Gary Gutting, Professor of Philosophy at Notre Dame published an opinion piece this week on the New York Times Opinionater pages. In it, he asserts that “we need to develop a much better sense of the severely limited reliability of social scientific results” and that “Given the limited predictive success and the lack of consensus in social sciences, their conclusions can seldom be primary guides to setting policy. At best, they can supplement the general knowledge, practical experience, good sense and critical intelligence that we can only hope our political leaders will have.”
Dr. Gutting is woefully uninformed about the effectiveness of the behavioral sciences. His view are at least thirty years out of date. He is clearly unaware of the Institute of Medicine report on prevention, which describes the results of numerous randomized trials showing the benefits of many family and school interventions for preventing virtually the entire range of psychological and behavioral problems of human beings.
First, with respect to the assertion that randomized controlled trials “are seldom possible when human beings are involved,” the IOM report on prevention indicates that there were more than 290 randomized trials evaluating preventive interventions between 1999 and 2007. Clearly he is mistaken about the possibility of doing randomized trials.

▶ _Dataset content_:

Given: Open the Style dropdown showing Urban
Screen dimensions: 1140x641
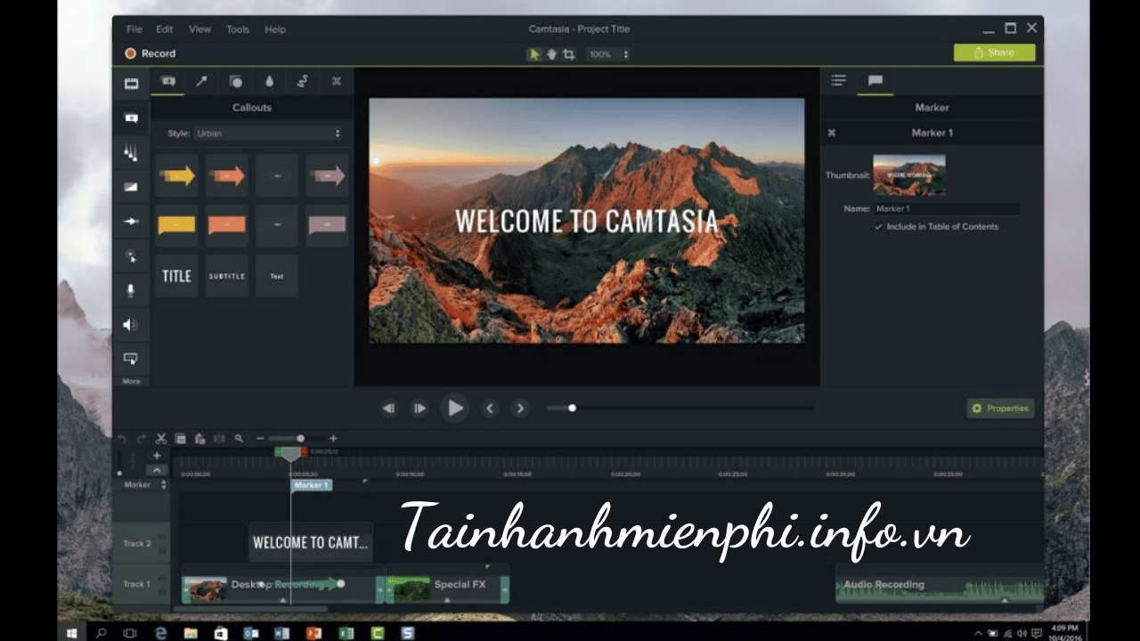Looking at the screenshot, I should [x=268, y=134].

▶ _Actions to take_:
(a) In the critique of Gary Gutting's opinion piece, why does the writer say Gutting is mistaken about the possibility of doing randomized trials with human beings? Answer in one to three sentences.
(b) Go on with the critique of Gutting's opinion piece, starting after its last sentence.
The lines have no role in any of these tasks.

▶ _Activity answers_:
(a) The writer points to the Institute of Medicine report on prevention, which indicates that more than 290 randomized trials evaluated preventive interventions between 1999 and 2007. That number shows that such trials are in fact possible when human beings are involved.

(b)
He is also mistaken about the ability of the behavioral sciences to specify policies and practices that can enhance human wellbeing. The IOM report describes many experimental evaluations of family interventions that routinely show that parents’ skills can be enhanced, children’s positive social development improved, and that problems as diverse as antisocial behavior, drug abuse, depression, and risky sexual behavior cen be prevented. There are family interventions for every stage of development, from the prenatal period through adolescence. At every age, we have solid experimental evidence that the social behaviors that lead children to fail in school and develop multiple problems can be prevented.
Then there are school-based interventions. Here too we have solid experimental evidence that preschools and public schools can be transformed to nurture children’s’ academic and social development. To take just one example, the Psychiatrist, Sheppard Kellam did a randomized trial of the Good Behavior Game, which rewards children for working cooperatively in small groups. He found that when children played the game in first grade, they developed the self-regulatory skills that enhanced their development. Children whose classrooms were randomly assigned to play the game in first grade, were less likely to have problems with suicidality, antisocial behavior, or drug abuse as young adults! I am confident that any physicist who was aware of this research would prefer to have their children in a classroom that played the Good Behavior Game.
Dr. Gutting should also be aware the clinical psychology has made enormous progress in the past thirty years thanks, in part, to its relentless use of randomized trials. I have just reviewed more than fifty randomized trials of an approach to treatment called, Acceptance and Commitment Therapy (ACT). ACT helps people become more willing to have unpleasant thoughts and feelings in the service of their pursuing valued directions. There are randomized trials showing the benefit of ACT for: anxiety, depression, job burnout, drug abuse, cigarette smoking, schizophrenia, epilepsy, , diabetes, physical activity, prejudice, willingness to innovate, and willingness of drug abuse counselors to try new practices.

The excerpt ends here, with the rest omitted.